Deniz Orhun (born 1974) is a chef, agricultural engineer, media personality, and businesswoman.

== Education and Career ==
Chef Deniz graduated from Ankara University-Department of Agriculture Engineering, she completed her MBA Master's degree at London College and Hacettepe University.

She worked at Merck Sharp & Dohme, at Novartis and at Tetra Pak for various missions in Sweden, Dubai and Brazil.

She then went to the US and studied Baking and Pastry at Kendall College National Louis University which is known as the “Harvard of the culinary world”. She worked at Swedish Bakery, Union League and Four Seasons Chicago. She represented Turkey during the International Cuisine Festival and won a first prize.

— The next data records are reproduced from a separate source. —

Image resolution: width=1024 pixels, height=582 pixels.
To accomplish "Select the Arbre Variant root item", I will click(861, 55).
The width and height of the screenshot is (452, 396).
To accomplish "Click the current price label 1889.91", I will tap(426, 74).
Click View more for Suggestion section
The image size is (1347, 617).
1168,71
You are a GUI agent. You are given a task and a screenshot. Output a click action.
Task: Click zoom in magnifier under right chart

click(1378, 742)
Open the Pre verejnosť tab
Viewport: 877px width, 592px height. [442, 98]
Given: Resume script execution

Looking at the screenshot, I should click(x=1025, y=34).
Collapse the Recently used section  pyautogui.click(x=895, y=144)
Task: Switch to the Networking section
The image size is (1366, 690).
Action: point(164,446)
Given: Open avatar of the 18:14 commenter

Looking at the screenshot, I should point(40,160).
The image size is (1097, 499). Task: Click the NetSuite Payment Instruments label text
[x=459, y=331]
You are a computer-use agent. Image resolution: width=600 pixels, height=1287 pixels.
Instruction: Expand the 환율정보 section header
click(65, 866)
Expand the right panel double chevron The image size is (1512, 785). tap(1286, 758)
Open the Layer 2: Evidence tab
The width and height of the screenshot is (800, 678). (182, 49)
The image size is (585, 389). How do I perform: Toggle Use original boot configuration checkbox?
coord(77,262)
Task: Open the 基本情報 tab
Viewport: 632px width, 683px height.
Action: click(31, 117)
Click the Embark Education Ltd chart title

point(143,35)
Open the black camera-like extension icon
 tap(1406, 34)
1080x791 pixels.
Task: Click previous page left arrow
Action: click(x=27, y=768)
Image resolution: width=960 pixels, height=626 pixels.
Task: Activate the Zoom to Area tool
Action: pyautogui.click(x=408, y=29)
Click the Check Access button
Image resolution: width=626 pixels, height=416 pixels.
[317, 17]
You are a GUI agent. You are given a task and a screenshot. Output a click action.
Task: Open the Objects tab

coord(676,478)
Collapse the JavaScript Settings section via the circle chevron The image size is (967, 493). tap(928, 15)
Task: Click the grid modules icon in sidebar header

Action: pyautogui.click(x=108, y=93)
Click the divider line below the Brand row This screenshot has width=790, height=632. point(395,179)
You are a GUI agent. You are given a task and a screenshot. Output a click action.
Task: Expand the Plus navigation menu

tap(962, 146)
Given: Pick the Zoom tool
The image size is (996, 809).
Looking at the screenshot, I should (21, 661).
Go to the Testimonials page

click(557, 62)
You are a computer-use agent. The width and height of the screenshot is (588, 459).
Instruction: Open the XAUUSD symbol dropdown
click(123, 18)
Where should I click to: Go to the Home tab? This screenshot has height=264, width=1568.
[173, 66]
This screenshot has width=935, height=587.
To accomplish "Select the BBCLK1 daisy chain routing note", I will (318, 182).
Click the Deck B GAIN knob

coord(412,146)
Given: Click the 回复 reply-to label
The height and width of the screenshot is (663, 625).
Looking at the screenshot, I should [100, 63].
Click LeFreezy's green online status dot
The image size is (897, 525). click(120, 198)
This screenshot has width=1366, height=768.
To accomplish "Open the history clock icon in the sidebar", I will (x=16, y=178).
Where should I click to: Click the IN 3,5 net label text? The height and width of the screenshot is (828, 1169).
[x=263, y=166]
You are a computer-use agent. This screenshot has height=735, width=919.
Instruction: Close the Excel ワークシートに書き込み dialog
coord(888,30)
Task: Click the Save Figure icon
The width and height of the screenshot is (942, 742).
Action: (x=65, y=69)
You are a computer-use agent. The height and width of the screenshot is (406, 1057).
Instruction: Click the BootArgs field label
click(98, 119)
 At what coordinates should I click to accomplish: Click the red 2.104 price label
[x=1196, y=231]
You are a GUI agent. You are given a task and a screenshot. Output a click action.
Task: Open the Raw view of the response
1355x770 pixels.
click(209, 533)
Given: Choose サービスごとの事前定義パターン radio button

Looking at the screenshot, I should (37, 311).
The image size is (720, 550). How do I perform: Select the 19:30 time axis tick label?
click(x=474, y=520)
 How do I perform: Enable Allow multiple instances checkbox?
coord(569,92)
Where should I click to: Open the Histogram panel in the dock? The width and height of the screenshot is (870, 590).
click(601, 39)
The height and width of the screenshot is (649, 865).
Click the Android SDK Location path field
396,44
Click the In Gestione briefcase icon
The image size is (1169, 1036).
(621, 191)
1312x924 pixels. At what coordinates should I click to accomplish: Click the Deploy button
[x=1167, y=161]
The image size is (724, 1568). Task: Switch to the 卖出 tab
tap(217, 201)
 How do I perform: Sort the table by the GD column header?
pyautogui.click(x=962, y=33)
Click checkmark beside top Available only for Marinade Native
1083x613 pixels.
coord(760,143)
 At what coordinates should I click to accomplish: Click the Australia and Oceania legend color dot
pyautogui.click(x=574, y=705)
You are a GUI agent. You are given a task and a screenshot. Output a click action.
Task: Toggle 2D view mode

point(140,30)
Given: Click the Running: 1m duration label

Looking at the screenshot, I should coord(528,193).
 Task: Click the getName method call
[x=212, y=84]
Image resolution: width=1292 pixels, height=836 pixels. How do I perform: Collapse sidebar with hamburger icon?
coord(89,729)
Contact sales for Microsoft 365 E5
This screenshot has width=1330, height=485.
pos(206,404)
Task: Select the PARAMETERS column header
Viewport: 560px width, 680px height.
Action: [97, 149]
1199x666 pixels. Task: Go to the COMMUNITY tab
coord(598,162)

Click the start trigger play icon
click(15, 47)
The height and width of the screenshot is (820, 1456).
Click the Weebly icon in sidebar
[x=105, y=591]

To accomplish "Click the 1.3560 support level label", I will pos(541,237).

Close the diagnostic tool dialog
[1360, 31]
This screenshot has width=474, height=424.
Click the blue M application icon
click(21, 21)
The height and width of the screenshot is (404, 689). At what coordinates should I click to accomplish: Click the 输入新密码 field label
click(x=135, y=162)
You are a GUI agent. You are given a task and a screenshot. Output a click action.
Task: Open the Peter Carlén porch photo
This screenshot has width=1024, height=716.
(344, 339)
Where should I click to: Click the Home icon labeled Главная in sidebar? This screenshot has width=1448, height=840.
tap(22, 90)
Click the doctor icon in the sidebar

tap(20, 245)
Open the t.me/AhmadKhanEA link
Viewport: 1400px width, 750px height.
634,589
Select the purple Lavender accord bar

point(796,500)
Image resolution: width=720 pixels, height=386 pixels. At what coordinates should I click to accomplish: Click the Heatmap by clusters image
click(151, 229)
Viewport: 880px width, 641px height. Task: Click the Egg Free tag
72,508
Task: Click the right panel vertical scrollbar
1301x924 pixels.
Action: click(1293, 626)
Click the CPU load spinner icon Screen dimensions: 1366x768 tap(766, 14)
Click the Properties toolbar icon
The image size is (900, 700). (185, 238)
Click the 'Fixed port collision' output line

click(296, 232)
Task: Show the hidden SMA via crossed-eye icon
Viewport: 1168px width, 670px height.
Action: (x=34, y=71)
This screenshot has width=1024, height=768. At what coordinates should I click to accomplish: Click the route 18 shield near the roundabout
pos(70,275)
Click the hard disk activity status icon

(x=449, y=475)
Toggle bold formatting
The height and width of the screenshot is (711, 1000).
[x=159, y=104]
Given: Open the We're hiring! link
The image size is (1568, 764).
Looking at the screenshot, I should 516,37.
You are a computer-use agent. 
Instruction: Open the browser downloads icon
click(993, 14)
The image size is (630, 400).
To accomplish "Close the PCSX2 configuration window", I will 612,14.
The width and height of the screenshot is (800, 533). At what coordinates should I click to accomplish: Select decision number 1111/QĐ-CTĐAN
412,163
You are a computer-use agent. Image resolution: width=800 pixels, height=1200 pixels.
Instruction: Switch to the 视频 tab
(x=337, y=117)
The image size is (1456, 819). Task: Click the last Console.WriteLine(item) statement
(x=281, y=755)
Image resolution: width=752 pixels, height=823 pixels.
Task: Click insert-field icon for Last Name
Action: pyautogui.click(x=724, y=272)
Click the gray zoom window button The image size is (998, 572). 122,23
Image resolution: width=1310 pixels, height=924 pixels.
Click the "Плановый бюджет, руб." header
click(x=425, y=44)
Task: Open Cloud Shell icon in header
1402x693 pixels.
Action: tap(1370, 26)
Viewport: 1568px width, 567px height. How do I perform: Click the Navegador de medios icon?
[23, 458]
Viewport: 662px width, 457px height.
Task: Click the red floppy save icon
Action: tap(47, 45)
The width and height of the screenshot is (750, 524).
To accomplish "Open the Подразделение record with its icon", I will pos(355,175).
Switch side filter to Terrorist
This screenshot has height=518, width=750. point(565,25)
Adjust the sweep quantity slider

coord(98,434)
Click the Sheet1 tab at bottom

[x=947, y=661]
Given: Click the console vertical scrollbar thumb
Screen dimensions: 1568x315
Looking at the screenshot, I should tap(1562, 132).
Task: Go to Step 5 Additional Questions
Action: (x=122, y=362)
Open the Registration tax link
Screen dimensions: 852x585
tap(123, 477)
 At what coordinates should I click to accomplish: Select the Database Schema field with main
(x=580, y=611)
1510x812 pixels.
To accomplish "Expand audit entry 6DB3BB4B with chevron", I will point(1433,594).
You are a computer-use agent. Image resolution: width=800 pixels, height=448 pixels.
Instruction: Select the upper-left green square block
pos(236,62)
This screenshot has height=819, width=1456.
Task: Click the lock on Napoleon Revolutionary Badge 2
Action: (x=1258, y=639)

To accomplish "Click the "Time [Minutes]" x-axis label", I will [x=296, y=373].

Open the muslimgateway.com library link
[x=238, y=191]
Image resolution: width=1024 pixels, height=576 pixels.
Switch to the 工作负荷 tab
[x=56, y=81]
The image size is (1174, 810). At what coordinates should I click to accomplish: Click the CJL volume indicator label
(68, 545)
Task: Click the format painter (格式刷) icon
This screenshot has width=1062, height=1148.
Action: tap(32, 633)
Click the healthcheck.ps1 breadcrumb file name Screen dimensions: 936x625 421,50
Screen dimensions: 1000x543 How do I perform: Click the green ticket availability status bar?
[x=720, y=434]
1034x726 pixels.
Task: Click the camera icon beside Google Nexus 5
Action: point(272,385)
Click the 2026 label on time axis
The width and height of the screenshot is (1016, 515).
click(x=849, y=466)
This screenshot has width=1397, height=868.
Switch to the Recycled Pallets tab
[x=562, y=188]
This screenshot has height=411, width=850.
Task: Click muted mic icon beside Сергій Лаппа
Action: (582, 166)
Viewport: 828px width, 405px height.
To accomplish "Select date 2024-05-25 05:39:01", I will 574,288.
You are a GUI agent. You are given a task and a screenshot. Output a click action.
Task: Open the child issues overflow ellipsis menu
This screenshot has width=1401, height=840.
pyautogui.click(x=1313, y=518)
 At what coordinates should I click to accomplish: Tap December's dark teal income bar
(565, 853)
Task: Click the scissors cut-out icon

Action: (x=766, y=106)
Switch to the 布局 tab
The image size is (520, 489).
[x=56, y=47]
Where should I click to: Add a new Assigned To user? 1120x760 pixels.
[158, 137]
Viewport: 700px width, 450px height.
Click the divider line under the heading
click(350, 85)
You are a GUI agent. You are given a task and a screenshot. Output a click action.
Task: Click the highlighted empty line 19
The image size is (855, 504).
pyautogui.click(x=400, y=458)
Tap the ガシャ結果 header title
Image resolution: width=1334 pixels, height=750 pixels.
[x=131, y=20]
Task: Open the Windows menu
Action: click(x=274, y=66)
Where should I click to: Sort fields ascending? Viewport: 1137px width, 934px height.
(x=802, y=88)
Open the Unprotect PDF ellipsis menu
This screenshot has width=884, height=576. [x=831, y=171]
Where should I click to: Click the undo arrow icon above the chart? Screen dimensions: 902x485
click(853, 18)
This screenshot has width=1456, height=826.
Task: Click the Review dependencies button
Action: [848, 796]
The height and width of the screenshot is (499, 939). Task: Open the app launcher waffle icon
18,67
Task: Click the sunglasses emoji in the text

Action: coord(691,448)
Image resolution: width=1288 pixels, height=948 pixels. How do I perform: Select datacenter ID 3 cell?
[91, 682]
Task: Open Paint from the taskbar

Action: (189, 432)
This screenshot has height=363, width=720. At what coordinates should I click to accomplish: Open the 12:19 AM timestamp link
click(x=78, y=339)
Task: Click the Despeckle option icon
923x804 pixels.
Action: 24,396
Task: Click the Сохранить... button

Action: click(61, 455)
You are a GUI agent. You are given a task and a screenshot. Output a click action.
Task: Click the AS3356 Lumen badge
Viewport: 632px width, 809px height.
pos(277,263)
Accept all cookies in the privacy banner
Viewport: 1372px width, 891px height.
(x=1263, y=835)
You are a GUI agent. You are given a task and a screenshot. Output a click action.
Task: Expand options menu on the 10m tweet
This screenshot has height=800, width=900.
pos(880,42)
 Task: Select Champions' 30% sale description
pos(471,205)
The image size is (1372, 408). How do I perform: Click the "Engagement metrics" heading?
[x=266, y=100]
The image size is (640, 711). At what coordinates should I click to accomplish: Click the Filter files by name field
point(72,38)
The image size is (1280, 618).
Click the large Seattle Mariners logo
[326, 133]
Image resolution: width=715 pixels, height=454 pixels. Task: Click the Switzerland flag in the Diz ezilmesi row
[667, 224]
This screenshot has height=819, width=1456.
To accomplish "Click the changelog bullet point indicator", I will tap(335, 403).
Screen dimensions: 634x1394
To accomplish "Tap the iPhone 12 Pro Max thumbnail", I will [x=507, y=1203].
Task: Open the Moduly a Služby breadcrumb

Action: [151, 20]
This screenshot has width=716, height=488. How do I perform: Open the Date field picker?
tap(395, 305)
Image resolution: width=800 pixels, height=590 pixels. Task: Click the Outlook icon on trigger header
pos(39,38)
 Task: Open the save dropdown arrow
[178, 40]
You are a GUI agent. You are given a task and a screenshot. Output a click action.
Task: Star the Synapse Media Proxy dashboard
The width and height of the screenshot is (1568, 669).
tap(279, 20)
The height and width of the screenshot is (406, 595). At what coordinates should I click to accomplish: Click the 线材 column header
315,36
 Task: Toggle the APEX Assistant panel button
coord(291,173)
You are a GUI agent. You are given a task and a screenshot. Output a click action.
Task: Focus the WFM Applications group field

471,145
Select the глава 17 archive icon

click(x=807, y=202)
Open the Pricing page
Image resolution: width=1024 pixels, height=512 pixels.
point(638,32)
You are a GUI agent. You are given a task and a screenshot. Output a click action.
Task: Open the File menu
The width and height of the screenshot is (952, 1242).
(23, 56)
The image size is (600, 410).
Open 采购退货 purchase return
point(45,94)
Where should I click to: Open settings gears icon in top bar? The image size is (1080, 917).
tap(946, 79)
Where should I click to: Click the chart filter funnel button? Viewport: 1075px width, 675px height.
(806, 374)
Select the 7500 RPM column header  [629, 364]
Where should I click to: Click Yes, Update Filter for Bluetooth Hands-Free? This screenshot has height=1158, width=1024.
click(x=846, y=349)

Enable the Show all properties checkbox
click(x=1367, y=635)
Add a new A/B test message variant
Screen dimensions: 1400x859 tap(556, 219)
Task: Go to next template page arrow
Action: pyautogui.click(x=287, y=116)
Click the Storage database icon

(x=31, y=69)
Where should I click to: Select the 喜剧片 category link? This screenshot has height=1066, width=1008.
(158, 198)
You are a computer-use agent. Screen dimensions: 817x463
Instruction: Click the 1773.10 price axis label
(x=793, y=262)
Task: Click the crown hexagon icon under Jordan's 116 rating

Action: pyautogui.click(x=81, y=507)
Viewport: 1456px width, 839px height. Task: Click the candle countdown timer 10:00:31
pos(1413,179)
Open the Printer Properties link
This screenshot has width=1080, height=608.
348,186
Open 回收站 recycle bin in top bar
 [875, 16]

Chef Deniz is owner and founder of Klemantin since 2008. She has gained success through a variety of business ventures.

==Television shows==

| Year | Title | Production | Channel |
|---|---|---|---|
| 2015 - 2016 | Pastane | Klemantin Production | TRT 1 200 -Episodes |
| 2013 - 2015 | Deniz'den Mutfak Hikayeleri | Klemantin Production | Al Jazeera Cine 5 530 -Episodes |
| 2014 - 2015 | Ramazan Sofrası | Klemantin Production | TRT Türk-Haber |
| 2014 - 2015 | Annem Söyler Ben Yaparım | TRT | TRT 1 80 -Episodes |
| 2016 | Deniz'le Ramazan Mutfağı | Klemantin Production | Tivibu 30 Episodes |

==Publications==
Deniz has authored these publications:
- Yedikleriniz Davranışlarınız Olur (What You Eat Affects How You Behave), 2019, ISBN 978-6058259287
- Gastrotourism According To The 24 Solar Terms Regimen, 2020 Springer Nature Book, Heritage Tourism Beyond Borders and Civilisations, ISBN 978-9811553691

==Awards==
- 2007:Best Chef / International Cuisine Festival

==Personal life==
Deniz Orhun is married. She speaks Turkish and English.